C’est le cas de la polémique ayant commencé hier suite à une information selon laquelle Netanyahou serait parmi les personnalités qui viendront défiler à Paris lors de la grande marche prévue pour ce dimanche 11 janvier 2015. Que Mehdi Jomâa y participe ne plait pas à beaucoup. L’accueil est d’autant plus virulent parmi ceux qui se positionnent foncièrement contre Charlie. La position hostile quant à un journal ayant défié nos interdits religieux prime au regard de ceux-là sur la position hostile à la violence. S’y ajoute l’argument politique « panarabique » pour révéler nos différences et parfois nos contradictions.

Mehdi Jomâa n’a pas à soutenir un journal qui a personnifié et caricaturé le prophète. Il n’a pas à marcher aux côté d’Israël quels que soit la finalité et le message à faire passer. La bataille semble donc être entre les convictions formelles et celles avec a priori. Elle est l'expression d’une divergence entre ceux qui sont foncièrement contre la violence et qui font de ce fait abstraction des différents a priori et entre ceux pour qui les a priori priment. « Oui je suis contre la violence mais je suis d’abord contre ceux qui portent atteinte à mes convictions », « oui je suis contre la violence, mais je ne défilerai jamais aux côtés des Israéliens »… Voilà ce que nous entendons autour de nous et lisons sur la toile.

Rappelons, par ailleurs, que parmi les victimes des attentats ayant eu lieu en France, il y avait des Tunisiens. Celui dont on parle le plus depuis hier est Yoav Hattab. Il s’agit d’un jeune tunisien âgé de 21 ans parti en France récemment. Des photos de Yoav ont circulé depuis l’annonce de son assassinat dans un hypermarché casher de la porte Vincennes. On le voit porter le drapeau de la Tunisie ou brandir fièrement l’index après avoir voté. Pour certains, Yoav est avant tout Tunisien. Pour d’autres, il est avant tout juif. Mais au-delà de la primauté du religieux ou de l’appartenance culturelle et géographique sur l’identité, il faut rappeler que c’est un Tunisien qui a été assassiné ce jeudi 10 janvier. Ce Tunisien a été là où il était au mauvais moment. Un acte anodin du quotidien lui a été fatal. Il a été victime du hasard mais surtout de son appartenance. Car Yoav n’a pas été assassiné par hasard, mais vraisemblablement, parce qu’il est juif, le lieu de l’attaque n’est certainement pas anodin et le choix du timing (un vendredi) non plus.

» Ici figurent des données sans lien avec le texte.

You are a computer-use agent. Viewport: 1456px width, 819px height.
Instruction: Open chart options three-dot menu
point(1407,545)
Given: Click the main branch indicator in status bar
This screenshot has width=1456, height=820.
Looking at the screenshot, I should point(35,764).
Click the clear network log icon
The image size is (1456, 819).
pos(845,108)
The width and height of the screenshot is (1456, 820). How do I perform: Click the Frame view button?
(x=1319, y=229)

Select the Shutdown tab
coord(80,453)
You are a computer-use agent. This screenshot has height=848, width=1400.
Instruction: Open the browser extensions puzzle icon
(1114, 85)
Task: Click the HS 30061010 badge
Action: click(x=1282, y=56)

Le terrorisme a ciblé en cette semaine sanglante les « mécréants », la police qu’on désigne dans les milieux islamistes comme étant le « taghout » et les juifs. Ce choix est représentatif de la stigmatisation de certaines personnes dans la logique extrémiste qui voit, en eux, ses ennemis à abattre. Dans cette logique affrontant à coup de balles et de couteau la différence qui dérange, les extrémistes tentent en cette période politique instable de s’imposer, de conquérir une place et de gagner, par la force, une légitimité.

Installés dans le chaos libyen, au Mali ou au Yémen, les extrémistes religieux essaient de faire passer un message au monde entier afin de dire leur puissance et l’étendue de leur action. Du Châambi, à la Syrie, au Mali, au Yémen et même à Paris, ils agissent dans une harmonie déconcertante et leur action est le reflet effarant de réseaux installés et non visibles dans le monde digital et virtuel et dans celui réel et international.

Les extrémistes sont parmi nous. Leurs attaques et leurs communiqués en font état. Ils savaient à quelle heure se tenait la réunion de rédaction d’un journal satirique à Paris et savaient tout de Sofiene Chourabi ou du moins ce qui les intéresse. Dans un communiqué publié sur un site rattaché au mouvement islamiste au Maghreb, on lisait en réponse aux photos évoquant l’assassinat potentiel des deux otages tunisiens en Libye, une anecdote selon laquelle Sofiene Chourabi aurait bu du vin pendant le ramadan, qu’il se serait positionné du côté de Nadia Fani quand le film de celle-ci a suscité la polémique et qu’il a soutenu également la chaîne Nessma qualifiée d’être celle de la mécréance.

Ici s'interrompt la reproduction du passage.